L’uomo ha perciò dovuto pagare una multa di 10.000 euro, rischiando inoltre un mese di reclusione, perché riconosciuto colpevole di aver infranto la legge Weil del 1975 che ha introdotto il reato di intralcio all’aborto, considerando quest’ultimo un diritto di tutte le donne che non desiderano portare a termine la gravidanza.

Naturalmente ciò ha suscitato lo sconcerto di tanti, a partire dai numerosi movimenti pro life attivi in Francia, una nazione commossa solo nel secolo scorso dall’intelligenza umana di Jérὂme Lejene il quale, difendendo la dignità della vita umana tutta intera, scoprì nel 1959 la sindrome di Down.

Siamo chiaramente di fronte ad un paradosso: se oggi, infatti, è multata la fobia dell’aborto, non sarà difficile domani multare i bambini per la loro paura del buio e non passerà molto tempo prima che una madre sia multata per il timore che suo figlio getti via la propria vita. Sarà addirittura perseguitato quel ragazzo che solo per un momento sperimenterà la paura nell’accorgersi che il tempo trascorso con la propria amata non porta con se un inveramento del loro amore. Si assiste così alla stupida e insieme feroce messa in dubbio della semplice – direi quasi banale – evidenza delle cose. E questo fa terribilmente paura.

Ma perché un primo comprensibile sconcerto non imputridisca presto in una sterile e borghese indignazione, è necessario chiedersi cosa vi sia di buono in tutto questo per noi e per la vita della Chiesa. La risposta è inequivocabile: il rinnovarsi della coscienza di essere chiamati ad una guerra, l’unica degna di essere preparata. Si tratta di un duello da proporre con matura gioia in difesa della mera esistenza dell’essere che, in quanto tale, è e non può non essere. E dal momento che è e c’è, implora di essere riconosciuto e affermato.
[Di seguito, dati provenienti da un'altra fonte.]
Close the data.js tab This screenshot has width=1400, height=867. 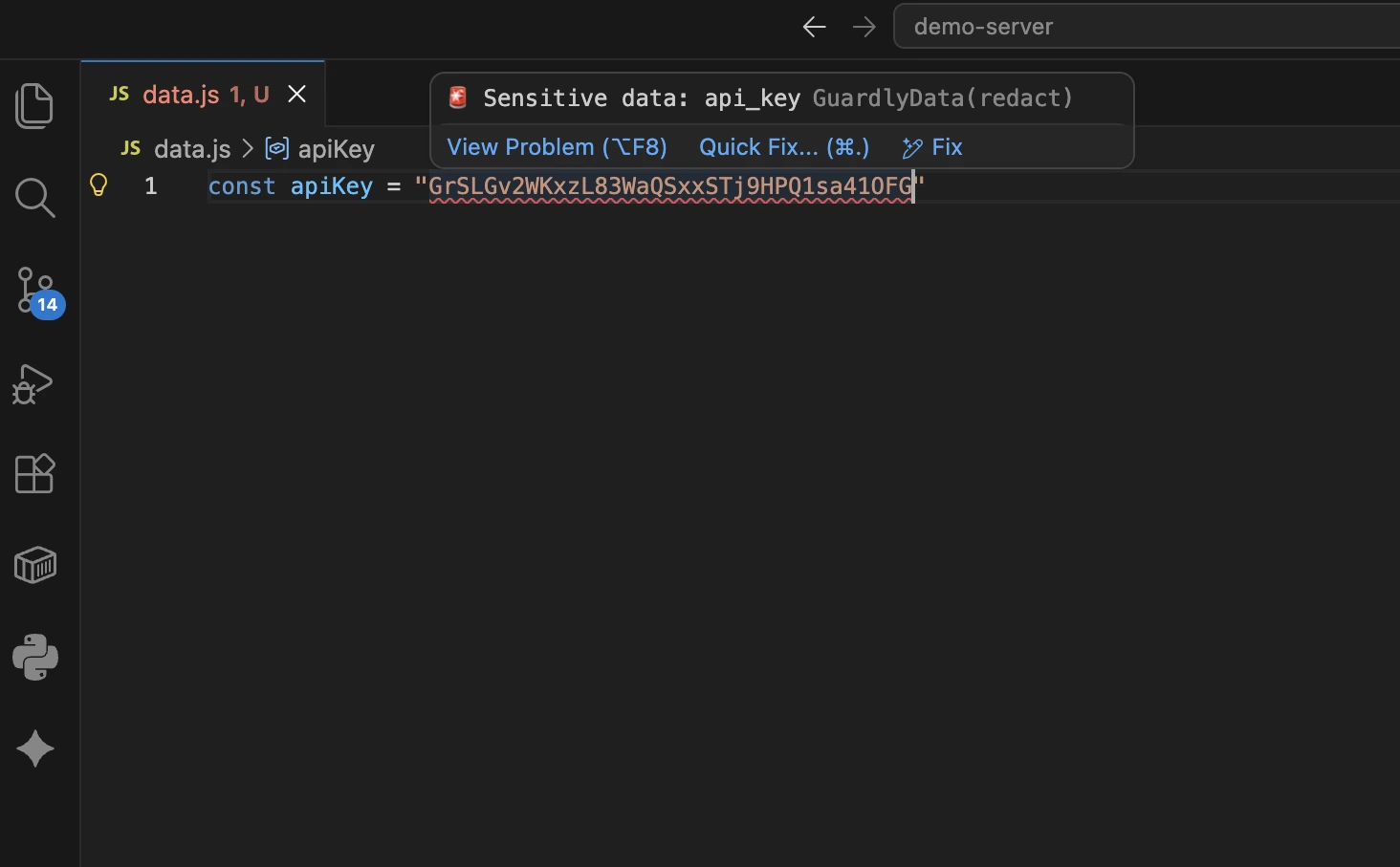[x=297, y=94]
Ciò rende la nostra una di quelle guerre per chi, pur non avendo grandi spalle, ha comunque del cuore e merita  di servire con dignità nella fanteria, sul terreno della scontatezza e con lo stemma dell’ovvio cucito sul petto. Sembra realmente riecheggiare ora nella carne quello che Chesterton, principe del paradosso, scriveva nella sua Londra agli inizi del 1900: «Fuochi verranno attizzati per testimoniare che due più due fa quattro, spade saranno sguainate per dimostrare che le fogli sono verdi d’estate». Se non altro, come tutte le sfide sincere, questa avrà almeno il pregio di evacuare la noia, quella disperazione abortita che è il grande nemico dell’umanità.

Quale gloria, dunque, ci verrà per essere usciti vincitori da questa impresa? Ancora l’autore inglese acutamente la coglie e così scrive: «Combatteremo per i prodigi visibili come se fossero invisibili. Guarderemo l’erba e i cieli impossibili con uno strano coraggio. Noi saremo tra quanti hanno visto eppure hanno creduto.»